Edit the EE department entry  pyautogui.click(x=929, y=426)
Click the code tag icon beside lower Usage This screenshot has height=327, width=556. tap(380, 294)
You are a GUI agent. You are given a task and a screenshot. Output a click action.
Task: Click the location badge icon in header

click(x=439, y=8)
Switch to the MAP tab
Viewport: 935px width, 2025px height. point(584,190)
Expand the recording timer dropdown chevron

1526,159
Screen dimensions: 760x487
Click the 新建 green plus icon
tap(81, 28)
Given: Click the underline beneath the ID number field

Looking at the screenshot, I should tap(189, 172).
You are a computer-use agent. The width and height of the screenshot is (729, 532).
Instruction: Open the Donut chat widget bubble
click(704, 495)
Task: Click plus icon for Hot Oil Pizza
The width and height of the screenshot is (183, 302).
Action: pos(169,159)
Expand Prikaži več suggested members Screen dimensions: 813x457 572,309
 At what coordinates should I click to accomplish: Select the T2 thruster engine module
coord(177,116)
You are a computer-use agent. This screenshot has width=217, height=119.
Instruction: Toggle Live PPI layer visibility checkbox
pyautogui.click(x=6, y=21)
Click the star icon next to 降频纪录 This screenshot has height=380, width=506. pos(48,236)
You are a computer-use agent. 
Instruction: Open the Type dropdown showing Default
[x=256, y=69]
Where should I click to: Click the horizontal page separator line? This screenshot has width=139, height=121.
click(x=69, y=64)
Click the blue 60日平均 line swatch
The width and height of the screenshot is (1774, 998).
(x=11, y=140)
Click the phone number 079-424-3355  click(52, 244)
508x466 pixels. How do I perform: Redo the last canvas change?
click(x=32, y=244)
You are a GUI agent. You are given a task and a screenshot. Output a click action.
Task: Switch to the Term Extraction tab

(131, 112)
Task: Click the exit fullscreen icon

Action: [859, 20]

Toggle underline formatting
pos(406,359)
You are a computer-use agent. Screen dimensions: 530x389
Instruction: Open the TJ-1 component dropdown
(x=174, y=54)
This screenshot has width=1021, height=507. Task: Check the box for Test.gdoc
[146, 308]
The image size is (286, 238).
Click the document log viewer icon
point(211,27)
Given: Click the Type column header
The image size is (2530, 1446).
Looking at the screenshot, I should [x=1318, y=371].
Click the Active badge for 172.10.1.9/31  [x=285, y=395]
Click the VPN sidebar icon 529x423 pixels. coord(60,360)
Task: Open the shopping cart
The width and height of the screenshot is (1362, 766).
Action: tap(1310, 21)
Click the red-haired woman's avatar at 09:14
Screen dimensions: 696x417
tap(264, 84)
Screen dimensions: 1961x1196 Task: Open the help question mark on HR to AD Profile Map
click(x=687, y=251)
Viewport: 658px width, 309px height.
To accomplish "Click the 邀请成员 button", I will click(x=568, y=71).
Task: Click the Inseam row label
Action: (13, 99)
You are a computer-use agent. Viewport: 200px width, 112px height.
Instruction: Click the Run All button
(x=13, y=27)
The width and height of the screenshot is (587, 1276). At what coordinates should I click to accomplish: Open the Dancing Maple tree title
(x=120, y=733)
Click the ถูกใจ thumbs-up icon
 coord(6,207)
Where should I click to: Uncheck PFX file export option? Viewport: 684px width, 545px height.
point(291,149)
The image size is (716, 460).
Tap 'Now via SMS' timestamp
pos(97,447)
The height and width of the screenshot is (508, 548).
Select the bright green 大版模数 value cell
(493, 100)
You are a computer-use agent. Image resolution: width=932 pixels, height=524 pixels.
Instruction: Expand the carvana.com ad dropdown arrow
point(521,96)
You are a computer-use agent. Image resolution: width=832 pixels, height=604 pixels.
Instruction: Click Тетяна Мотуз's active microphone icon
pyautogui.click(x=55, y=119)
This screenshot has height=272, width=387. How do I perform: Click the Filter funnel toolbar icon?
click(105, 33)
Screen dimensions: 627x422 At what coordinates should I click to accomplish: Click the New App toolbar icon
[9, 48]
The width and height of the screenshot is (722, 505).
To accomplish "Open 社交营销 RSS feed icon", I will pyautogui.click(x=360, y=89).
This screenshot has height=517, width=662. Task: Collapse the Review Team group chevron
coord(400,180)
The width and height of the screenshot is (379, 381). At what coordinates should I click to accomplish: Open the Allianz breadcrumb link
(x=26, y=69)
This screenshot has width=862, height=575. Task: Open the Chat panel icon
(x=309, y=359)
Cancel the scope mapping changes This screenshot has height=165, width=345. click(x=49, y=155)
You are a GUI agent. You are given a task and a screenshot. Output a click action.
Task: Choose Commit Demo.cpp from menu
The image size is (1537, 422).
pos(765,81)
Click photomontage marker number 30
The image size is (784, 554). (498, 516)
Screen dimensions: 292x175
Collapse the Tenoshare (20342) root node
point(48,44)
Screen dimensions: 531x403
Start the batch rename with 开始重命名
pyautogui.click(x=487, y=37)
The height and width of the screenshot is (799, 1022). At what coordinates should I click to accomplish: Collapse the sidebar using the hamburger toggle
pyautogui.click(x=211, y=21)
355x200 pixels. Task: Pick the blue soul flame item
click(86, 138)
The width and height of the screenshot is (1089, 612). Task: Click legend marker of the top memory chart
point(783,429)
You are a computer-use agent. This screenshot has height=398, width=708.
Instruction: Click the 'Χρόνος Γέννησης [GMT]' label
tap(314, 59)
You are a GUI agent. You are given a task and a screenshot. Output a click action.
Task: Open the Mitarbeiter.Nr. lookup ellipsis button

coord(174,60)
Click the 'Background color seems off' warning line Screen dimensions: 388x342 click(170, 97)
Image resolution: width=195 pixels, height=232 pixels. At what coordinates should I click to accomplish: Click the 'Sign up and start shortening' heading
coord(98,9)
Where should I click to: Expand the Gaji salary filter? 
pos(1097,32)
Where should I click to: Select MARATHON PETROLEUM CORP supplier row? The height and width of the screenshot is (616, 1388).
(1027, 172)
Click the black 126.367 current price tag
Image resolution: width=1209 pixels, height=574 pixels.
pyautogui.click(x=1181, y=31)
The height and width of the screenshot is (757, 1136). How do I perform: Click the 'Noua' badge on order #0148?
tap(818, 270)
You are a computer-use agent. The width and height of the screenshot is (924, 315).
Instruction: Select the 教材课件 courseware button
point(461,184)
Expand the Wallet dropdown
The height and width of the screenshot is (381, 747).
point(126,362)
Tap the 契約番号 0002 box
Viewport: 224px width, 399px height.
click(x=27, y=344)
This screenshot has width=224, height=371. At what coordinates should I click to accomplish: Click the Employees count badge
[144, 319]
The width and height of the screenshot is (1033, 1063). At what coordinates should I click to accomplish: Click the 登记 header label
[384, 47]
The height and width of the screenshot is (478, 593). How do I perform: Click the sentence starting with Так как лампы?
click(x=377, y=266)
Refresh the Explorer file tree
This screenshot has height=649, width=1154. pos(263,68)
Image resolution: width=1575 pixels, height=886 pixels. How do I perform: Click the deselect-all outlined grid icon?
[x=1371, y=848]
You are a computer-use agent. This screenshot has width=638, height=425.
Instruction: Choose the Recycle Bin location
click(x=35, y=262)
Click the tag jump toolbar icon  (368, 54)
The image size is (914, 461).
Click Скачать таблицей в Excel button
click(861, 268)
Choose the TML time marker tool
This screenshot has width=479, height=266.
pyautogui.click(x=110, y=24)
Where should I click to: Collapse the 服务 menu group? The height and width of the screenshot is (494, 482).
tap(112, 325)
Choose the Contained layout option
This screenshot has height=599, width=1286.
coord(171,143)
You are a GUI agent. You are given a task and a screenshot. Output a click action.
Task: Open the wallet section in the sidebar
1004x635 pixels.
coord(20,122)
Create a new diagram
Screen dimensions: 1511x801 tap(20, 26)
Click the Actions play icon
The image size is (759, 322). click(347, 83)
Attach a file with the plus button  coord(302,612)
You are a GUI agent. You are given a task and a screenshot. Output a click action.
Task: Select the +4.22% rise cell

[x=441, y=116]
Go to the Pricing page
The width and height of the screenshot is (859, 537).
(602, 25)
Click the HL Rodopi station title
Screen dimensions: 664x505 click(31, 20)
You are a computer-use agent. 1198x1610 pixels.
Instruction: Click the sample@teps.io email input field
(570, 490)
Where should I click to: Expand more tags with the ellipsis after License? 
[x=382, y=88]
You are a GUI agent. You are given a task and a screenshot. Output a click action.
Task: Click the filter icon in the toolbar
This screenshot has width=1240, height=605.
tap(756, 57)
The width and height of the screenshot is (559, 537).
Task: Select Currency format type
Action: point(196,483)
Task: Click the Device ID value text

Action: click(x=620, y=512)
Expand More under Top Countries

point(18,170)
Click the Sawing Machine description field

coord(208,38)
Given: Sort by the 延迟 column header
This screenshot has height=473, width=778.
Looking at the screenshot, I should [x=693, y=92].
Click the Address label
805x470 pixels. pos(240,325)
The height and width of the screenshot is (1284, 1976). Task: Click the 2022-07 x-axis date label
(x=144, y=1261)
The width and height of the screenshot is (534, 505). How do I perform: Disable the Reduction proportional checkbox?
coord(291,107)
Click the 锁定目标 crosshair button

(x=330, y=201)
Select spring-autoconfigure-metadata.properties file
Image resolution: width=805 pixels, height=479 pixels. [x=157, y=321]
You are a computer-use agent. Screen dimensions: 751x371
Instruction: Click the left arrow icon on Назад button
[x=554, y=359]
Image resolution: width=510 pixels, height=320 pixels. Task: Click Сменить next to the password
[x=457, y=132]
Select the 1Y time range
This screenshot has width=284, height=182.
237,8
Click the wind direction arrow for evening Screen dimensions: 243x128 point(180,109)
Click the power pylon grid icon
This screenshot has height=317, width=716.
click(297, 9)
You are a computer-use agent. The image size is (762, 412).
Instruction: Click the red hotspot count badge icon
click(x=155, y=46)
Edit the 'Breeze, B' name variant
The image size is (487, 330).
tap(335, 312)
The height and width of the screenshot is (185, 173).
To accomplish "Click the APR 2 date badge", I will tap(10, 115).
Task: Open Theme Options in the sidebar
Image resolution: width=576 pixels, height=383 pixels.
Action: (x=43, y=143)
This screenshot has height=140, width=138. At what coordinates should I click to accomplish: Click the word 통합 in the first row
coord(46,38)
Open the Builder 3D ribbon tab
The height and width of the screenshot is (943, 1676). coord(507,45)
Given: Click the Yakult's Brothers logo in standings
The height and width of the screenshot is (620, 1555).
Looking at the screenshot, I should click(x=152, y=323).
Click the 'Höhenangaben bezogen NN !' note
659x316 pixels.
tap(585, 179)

****************************************

▸ **WHAT THIS TASK INVOLVES**
Rewrite the records from the start through the line containing "click(x=439, y=8)", replacing "header" with "top bar" and leaving everything else unchanged.

▸ **THE RESULT**
Edit the EE department entry  pyautogui.click(x=929, y=426)
Click the code tag icon beside lower Usage This screenshot has height=327, width=556. tap(380, 294)
You are a GUI agent. You are given a task and a screenshot. Output a click action.
Task: Click the location badge icon in top bar

click(x=439, y=8)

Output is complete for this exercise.